WORK INSTRUCTIONS:
a: In the report on children with Kawasaki-like disease, what was the median age of the young patients in intensive care?
b: Return the passage of the Kawasaki-like disease report that starts at "Concerning the age" and ends at "of severe inflammation.", copied word for word.

TEXT SECTION:
Children With Kawasaki-Like Disease Positive for COVID-19

Aude Lecrubier

May 08, 2020

Editor's note: Find the latest COVID-19 news and guidance in Medscape's Coronavirus Resource Center.

Since April 15, France has seen — like Italy, the UK, Spain, and Belgium — the arrival in intensive care of a surprisingly high number of children with symptoms similar to Kawasaki disease.

Medscape's French Edition has learned around 20 cases have been reported in the Île-de-France region around Paris, although others have been recorded in Reims, Nancy, Bordeaux, Montpellier, Chambéry, and Lyon.

It is a highly unusual incidence rate that suggests a link with the COVID-19 pandemic.

During an online press conference on April 30 organized by Assistance publique – Hôpitaux de Paris (AP-HP), the university hospital trust in the region, several doctors from Necker Hospital in Paris described the profile of these patients and the possible link with COVID-19.

"There are very few inflammatory diseases in which we see damage to the heart muscle. It was easy to label these patients with Kawasaki disease, as the pathophysiology is similar," commented Sylvain Renolleau, MD, PhD, of intensive care and medico-surgical monitoring at Necker Hospital.

The Profile of Young Patients in Intensive Care

Concerning the age and risk factors of these patients, the doctors indicated that there was not one who had a notable history, such as obesity or cardiovascular disease. The median age was 9.5 years, and ranged from 3 to 17 years.

Setting out the symptomatology of the patients during their hospitalization, Renolleau said the children arrived in the emergency room after several days of fever and abdominal pain or vomiting. Sometimes they had a very fleeting rash and presented with cardiac and circulatory failure, in the context of severe inflammation.

"All the children needed ventilatory support, even if they did not have pulmonary disease, due to their hemodynamic problems. Almost all of them needed medical support to aid cardiac function and normalize arterial function," he added.

DATA SECTION:
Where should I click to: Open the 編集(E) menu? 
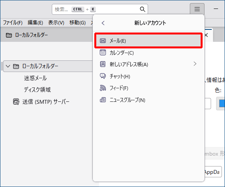coord(35,22)
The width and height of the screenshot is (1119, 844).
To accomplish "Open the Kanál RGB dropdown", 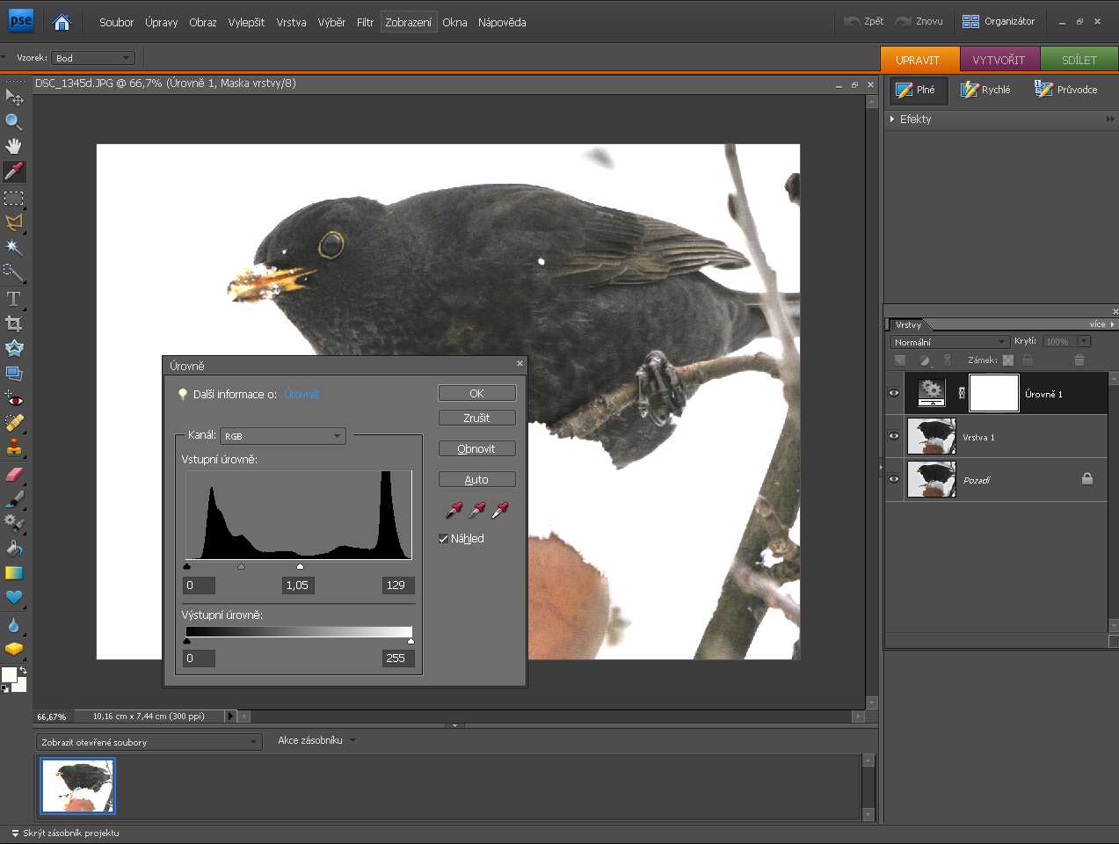I will [283, 436].
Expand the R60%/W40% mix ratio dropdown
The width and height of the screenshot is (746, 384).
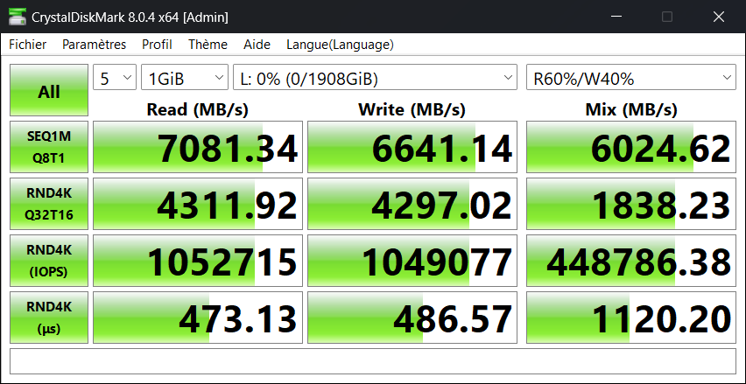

ANSWERS BY ITEM:
a: The median age was 9.5 years.

b:
Concerning the age and risk factors of these patients, the doctors indicated that there was not one who had a notable history, such as obesity or cardiovascular disease. The median age was 9.5 years, and ranged from 3 to 17 years.

Setting out the symptomatology of the patients during their hospitalization, Renolleau said the children arrived in the emergency room after several days of fever and abdominal pain or vomiting. Sometimes they had a very fleeting rash and presented with cardiac and circulatory failure, in the context of severe inflammation.